Created 12-01-2017 11:18 AM
I'm using ConvertRecord processor to convert incoming Avro format records to Json records using Avro schema
Each value of avro record should be mapped to JsonArray element in the Json record and _not directly as Json element
Incoming Avro records are like below: (formatted) I've attached file with such avro-binary records
56702205798738-7d4a2b1c-bf7c-4aad-936f-b6f894ad117.txt
[ { "ID" : 1, "Name" : "Jackey", "Age" : 23, "JoinedOn" : "1990-11-11" }, { "ID" : 2, "Name" : "Kiwi", "Age" : 32, "JoinedOn" : "1990-11-11" }]
Avro Schema:
{ "type": "record", "name": "EmployeeRecord", "fields": [ { "name": "timestamp", "type": "long", "default": 1507541500000 }, { "name": "database", "type": "string", "default": "testdb" }, { "name": "table_name", "type": "string", "default": "employees" }, { "name": "columns", "type": { "type": "array", "items": { "type": "record", "name": "columnValues", "fields": [ { "name": "ID", "type": "long", "default": 0 }, { "name": "Name", "type": "string", "default": "defaultName" }, { "name": "Age", "type": [ "null", "long" ] "default": 0 }, { "name": "JoinedOn", "type": "string" "default": "defaultDate" } ] } } } ] }
What I think I should get for each record:
{ "timestamp" : 1507541500000, "database" : "testdb", "table_name" : "employees", "columns" : [ { "ID" : 1, "Name": "Jackey", "Age" : 23, "JoinedOn" : "1990-11-11" }] }
But, this is what I am getting: (columns : null)

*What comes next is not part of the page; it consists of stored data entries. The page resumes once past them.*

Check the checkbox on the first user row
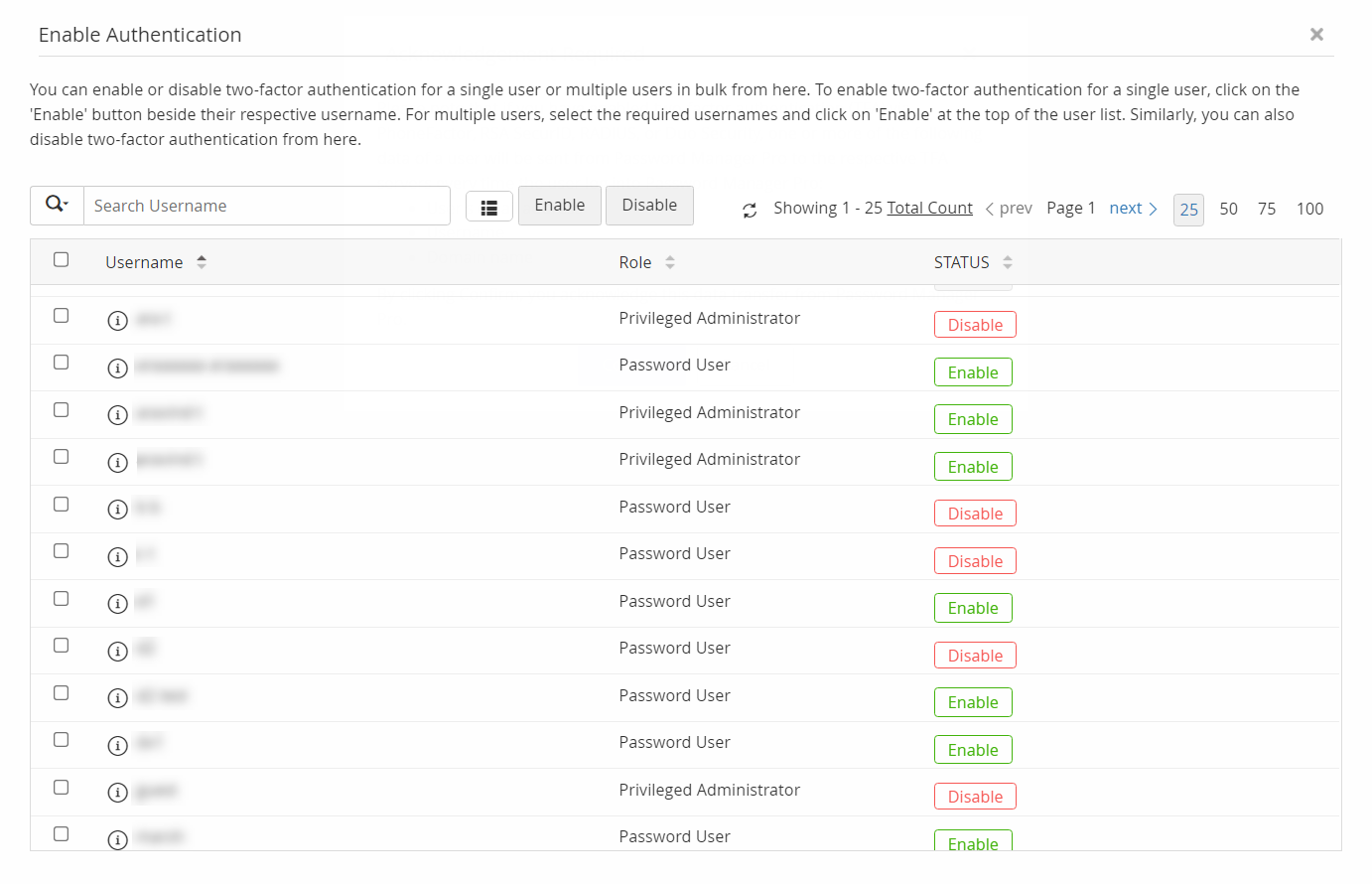Image resolution: width=1372 pixels, height=884 pixels. (x=61, y=315)
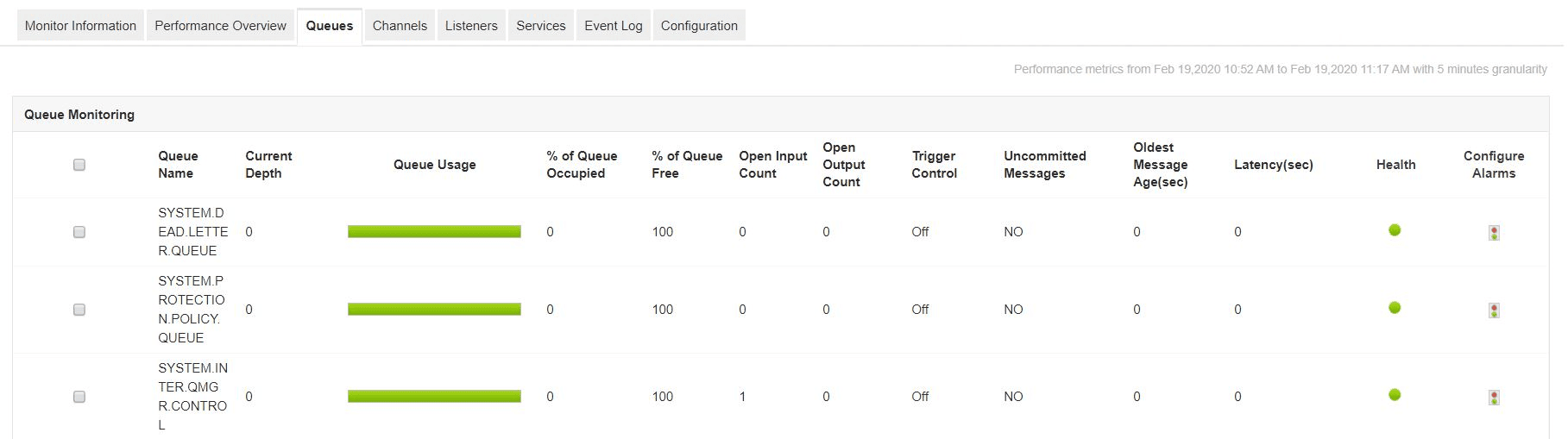Screen dimensions: 1568x439
Task: Open Configure Alarms icon for SYSTEM.PROTECTION.POLICY.QUEUE
Action: click(1494, 310)
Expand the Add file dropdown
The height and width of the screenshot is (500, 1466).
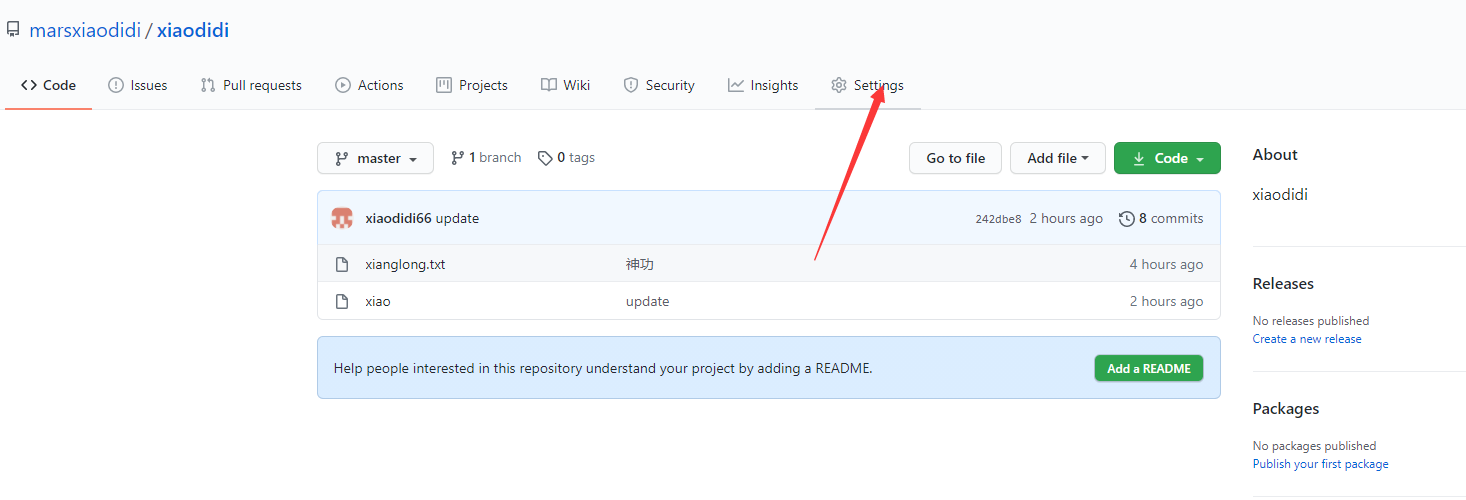pyautogui.click(x=1057, y=158)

{ "timestamp" : 1507541500000, "database" : "testdb", "table_name" : "employees", "columns" : null }
Can someone comment what's going wrong here?
Created 12-02-2017 08:29 AM
@Matt Burgess Hi Matt, can you please help? Basically I'm trying to read from short-avro schema and write using complex-avro schema. Complex-avro schema has an array in which I want to map the short-avro fields, is this doable?
Created 12-02-2017 03:42 PM
In this case, you have two different schemas, one for the input and one for the output. The one you list above is the output schema, but you will also need an input schema such as:
{ "type": "record", "name": "employeeInfo", "fields": [ { "name": "ID", "type": "long", "default": 0 }, { "name": "Name", "type": "string", "default": "defaultName" }, { "name": "Age", "type": ["null", "long"], "default": 0 }, { "name": "JoinedOn", "type": "string", "default": "defaultDate" } ] }
Because your input and output schemas are not the same, ConvertRecord is not the right choice for this operation; the doc says "The Reader and Writer must be configured with "matching" schemas. By this, we mean the schemas must have the same field names".
I believe you will need two UpdateRecords in a row:
1) Move the employee info from the top-level into the array (using a Replacement Value Strategy of "Record Path Value"), with an example user-defined property for the ID field having property name "/columns/ID" and value "/ID".
2) I'm not sure where you are getting your values for timestamp, database, and table_name, but you can probably set those with another UpdateRecord, this time with a Replacement Value Strategy of "Literal Value", possibly using Expression Language to get the values from flow file attributes ("/table_name" = "${table.name}" for example), or functions ("/timestamp" = "${now():toNumber()}" for example).